FRAGILIDADES E VULNERABILIDADES

Um protagonista, para ser gostável, não precisa estar livre de qualquer tipo de fragilidade. Na verdade, o espectador dificilmente se identificará e se sentirá inspirado por alguém completamente indestrutível, invulnerável e desconectado da realidade. Mas existe uma diferença entre dar vulnerabilidades ao herói — inserir elementos que mostram que ele é uma pessoa real, com certas limitações naturais — versus romantizar as imperfeições do herói, relativizar suas virtudes, inserir falhas de caráter etc. No Idealismo, o foco recai sobre as qualidades e virtudes, e as vulnerabilidades só existem para tornar o personagem mais crível, real, identificável — enquanto em filmes Não Idealistas todo o foco recai nas fragilidades, nas inseguranças, frustrações, limitações, e é com isso que o artista espera que o espectador se identifique. Discutirei melhor este assunto no capítulo “Idealismo Corrompido”.

Assim como na vida real, nossa primeira impressão de um personagem acaba sendo formada em questão de minutos ou segundos: logo no comecinho de um filme, por meio de suas primeiras ações, falas ou atitudes. Claro que na vida real não podemos contar com primeiras impressões, e precisamos ver a pessoa agindo ao longo de um período maior de tempo para chegarmos a certas conclusões sobre seu caráter. No entanto, em um filme, cada ação e característica de um personagem é cautelosamente planejada pelo artista para expressar determinados valores, causar, portanto, certas impressões — tudo o que é acidental e não essencial é omitido na arte; então temos permissão, dentro deste contexto, para aceitarmos essas primeiras impressões do personagem como uma representação verdadeira de seu caráter e dos valores do artista.

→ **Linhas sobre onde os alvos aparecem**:
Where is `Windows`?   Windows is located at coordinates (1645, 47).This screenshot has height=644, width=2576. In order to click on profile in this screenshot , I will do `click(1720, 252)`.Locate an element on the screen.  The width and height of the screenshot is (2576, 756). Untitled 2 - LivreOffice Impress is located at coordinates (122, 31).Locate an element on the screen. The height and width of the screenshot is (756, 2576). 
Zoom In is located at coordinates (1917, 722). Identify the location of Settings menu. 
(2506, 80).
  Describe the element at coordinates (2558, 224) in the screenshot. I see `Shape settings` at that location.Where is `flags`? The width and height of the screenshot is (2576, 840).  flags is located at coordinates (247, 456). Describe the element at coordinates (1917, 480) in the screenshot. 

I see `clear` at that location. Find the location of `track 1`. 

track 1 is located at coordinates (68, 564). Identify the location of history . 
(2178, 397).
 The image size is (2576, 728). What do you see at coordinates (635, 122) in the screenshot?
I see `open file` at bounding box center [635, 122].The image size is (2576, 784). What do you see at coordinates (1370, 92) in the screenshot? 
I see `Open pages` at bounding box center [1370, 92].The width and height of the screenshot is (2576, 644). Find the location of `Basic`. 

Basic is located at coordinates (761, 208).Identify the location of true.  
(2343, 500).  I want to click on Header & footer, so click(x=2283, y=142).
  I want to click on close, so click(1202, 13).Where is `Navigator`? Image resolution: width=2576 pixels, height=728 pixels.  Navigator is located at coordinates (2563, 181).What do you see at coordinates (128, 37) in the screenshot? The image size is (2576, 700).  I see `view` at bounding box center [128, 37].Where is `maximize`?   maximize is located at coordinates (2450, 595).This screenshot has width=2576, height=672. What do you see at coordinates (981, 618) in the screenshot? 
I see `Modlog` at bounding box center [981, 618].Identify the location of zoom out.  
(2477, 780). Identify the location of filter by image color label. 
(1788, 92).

→ **Exercício curto 1**: Segundo o trecho sobre o protagonista gostável, em quais aspectos recai todo o foco nos filmes Não Idealistas?
→ **Exercício curto 2**: Pode estender o trecho sobre o protagonista gostável, escrevendo a continuação a partir do ponto em que ele termina?

→ **Resposta da tarefa 1**: fragilidades, inseguranças, frustrações, limitações

→ **Resposta da tarefa 2**:
(Lembrando que o artista deve sempre respeitar o pilar da Objetividade e apresentar essas qualidades de maneira racional — através de coisas observáveis no próprio filme: através das ações do personagem, de suas falas, de sua aparência, sua atitude em relação aos outros personagens da história etc. Mesmo que você esteja fazendo um filme sobre uma figura conhecida — por exemplo, Jesus Cristo — você ainda precisa apresentar o personagem como se fosse a primeira vez que o espectador estivesse vendo aquele indivíduo, e torná-lo gostável através de qualidades novas, visíveis, como se o espectador não tivesse nenhuma opinião formada a respeito dele).

EXEMPLOS DE COMO PRIMEIRAS IMPRESSÕES SÃO FORMADAS




Em Os Caçadores da Arca Perdida (1981), Indiana Jones é visto apenas de costas ou em silhueta nas primeiras cenas, liderando uma equipe no meio da floresta (o fato de seu rosto não ser mostrado e ele ser o líder da equipe já cria um ar de mistério e importância — vejam como a direção e a fotografia também podem ser cruciais na construção do personagem). Sempre que se deparam com sinais de perigo no caminho, os seguidores de Indy ficam apavorados e agem de maneira tola, enquanto Indy não demonstra nenhuma surpresa e segue em frente como se tudo estivesse sob controle, o que o faz parecer corajoso e experiente (cercar o herói de coadjuvantes caricatos e inferiores é uma das maneiras mais eficientes de fazê-lo parecer a única pessoa sensata do filme, ganhando, assim, o respeito da plateia). Vale lembrar que o simples fato do personagem estar num lugar exótico, olhando mapas antigos, numa espécie de caça ao tesouro, já o torna atraente por mostrar que ele leva uma vida incomum, cheia de propósito, aventura. No fim dessa sequência, quando um de seus companheiros se revela um traidor e tenta atirar nele pelas costas, Indy ouve o barulho do gatilho e o golpeia habilidosamente com seu chicote: o fato dele golpear um homem claramente imoral já sugere por contraste que ele é moralmente correto, está no “time do bem”. Após o golpe, Indy se volta para a câmera e sai da sombra, mostrando seu rosto pela primeira vez. E não é qualquer rosto: é a imagem gloriosa de Harrison Ford. Enquanto ele enrola seu chicote de volta, seu acompanhante o encara boquiaberto (as reações de outros personagens são ótimas ferramentas também para comunicar as qualidades do protagonista).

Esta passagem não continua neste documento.